**Records to use:**
—————

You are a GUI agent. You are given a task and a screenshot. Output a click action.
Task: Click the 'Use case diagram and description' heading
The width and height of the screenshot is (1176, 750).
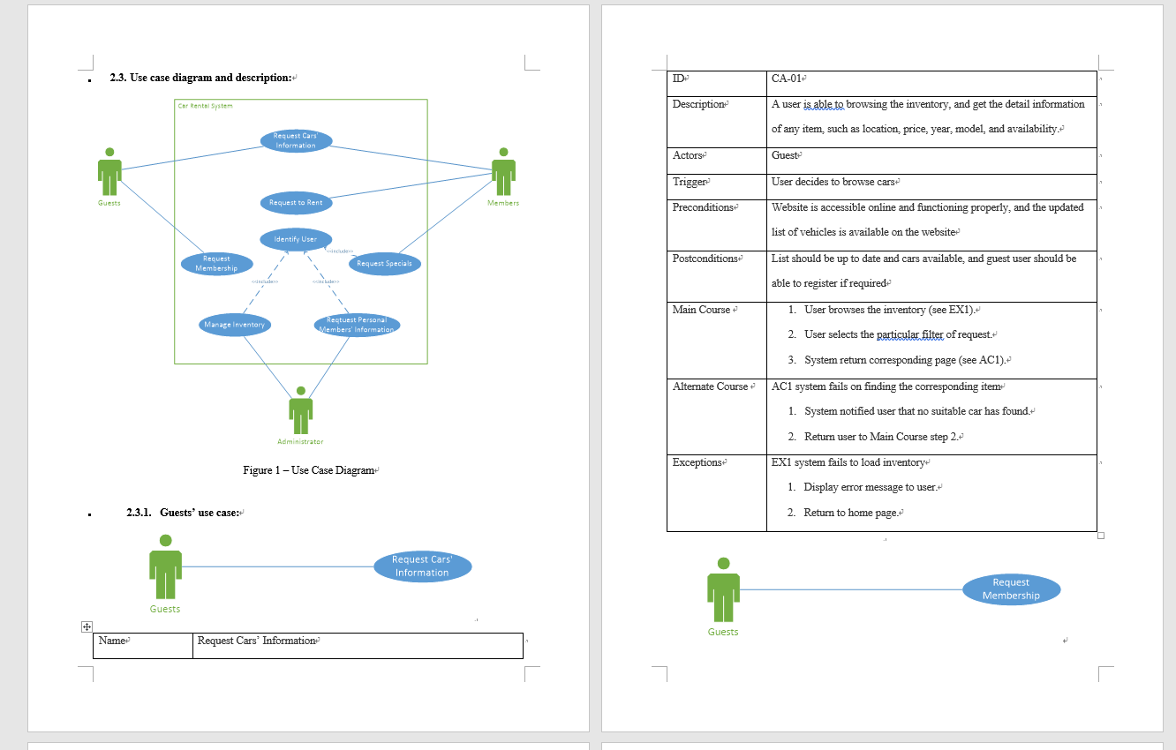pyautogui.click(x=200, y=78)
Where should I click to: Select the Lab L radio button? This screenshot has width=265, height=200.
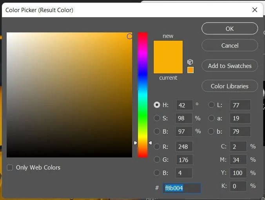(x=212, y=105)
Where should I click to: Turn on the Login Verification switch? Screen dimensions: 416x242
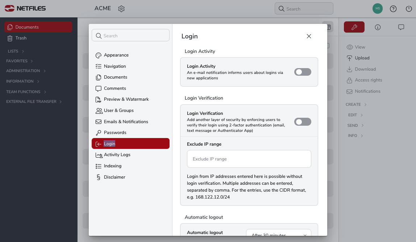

—————

**Task directions:**
Output all of the data above word for word, leaving out the pictures.

**Task response:**
You are a GUI agent. You are given a task and a screenshot. Output a click action.
Task: Click the 'Use case diagram and description' heading
The width and height of the screenshot is (1176, 750).
pyautogui.click(x=200, y=78)
Where should I click to: Select the Lab L radio button? This screenshot has width=265, height=200.
(x=212, y=105)
Where should I click to: Turn on the Login Verification switch? Screen dimensions: 416x242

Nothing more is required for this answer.